Secretary of State Marco Rubio said Friday that it “would be lamentable” if a United Nations Security Council resolution on the Strait of Hormuz didn’t pass, adding: “Let’s see if the United Nations still works.”
The draft resolution, tabled by Bahrain, calls on Iran to immediately stop its attacks and threats against vessels in the strait and to end attacks on Persian Gulf states. It also addresses the placement of sea mines in the vital waterway, and Iran’s efforts to impose tolls on commercial ships using the strait.
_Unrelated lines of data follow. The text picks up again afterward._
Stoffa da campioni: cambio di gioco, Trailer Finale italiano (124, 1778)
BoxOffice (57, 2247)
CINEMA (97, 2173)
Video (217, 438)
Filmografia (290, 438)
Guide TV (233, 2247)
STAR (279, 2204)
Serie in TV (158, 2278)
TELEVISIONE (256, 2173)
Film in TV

Speaking to journalists ahead of a meeting of NATO foreign ministers in Sweden, Rubio said the draft resolution had “the highest number of co-sponsors of any resolution ever” at the council, the UN body tasked with maintaining peace and security through legally binding resolutions.
“Unfortunately, a couple of countries on the Security Council are thinking about vetoing it,” he added. “That would be lamentable.”
A similar resolution, also tabled by Bahrain, was vetoed last month by China and Russia, which, like the U.S. and the council’s two other permanent members, can unilaterally block a measure.
“We are doing everything we can though to achieve the sort of global consensus that’s necessary to prevent this from happening,” said Rubio. “Let’s see if the United Nations still works.”
He said “almost every country represented here today” had co-sponsored the resolution, “and if they haven’t, I’m sure they soon will because I don’t know of anyone in the world … that should be in favor of a tolling system in an international waterway.”
Majid Asgaripour/WANA via REUTERS
Iran’s Ambassador Amir Saeid Iravani told reporters in early May that the draft was “deeply flawed, and one-sided.”
Saeid argued the solution to the crisis in the strait is a permanent end to the U.S.-Israeli war with his country, and the U.S. blockade of Iranian ports and vessels.